◆ SET EXERCISE: Please copy each of the rows below word for word.

◆ TASK INPUTS:
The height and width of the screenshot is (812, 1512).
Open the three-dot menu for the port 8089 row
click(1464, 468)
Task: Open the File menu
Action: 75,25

◆ WRITTEN ANSWER:
The height and width of the screenshot is (812, 1512).
Open the three-dot menu for the port 8089 row
click(1464, 468)
Task: Open the File menu
Action: 75,25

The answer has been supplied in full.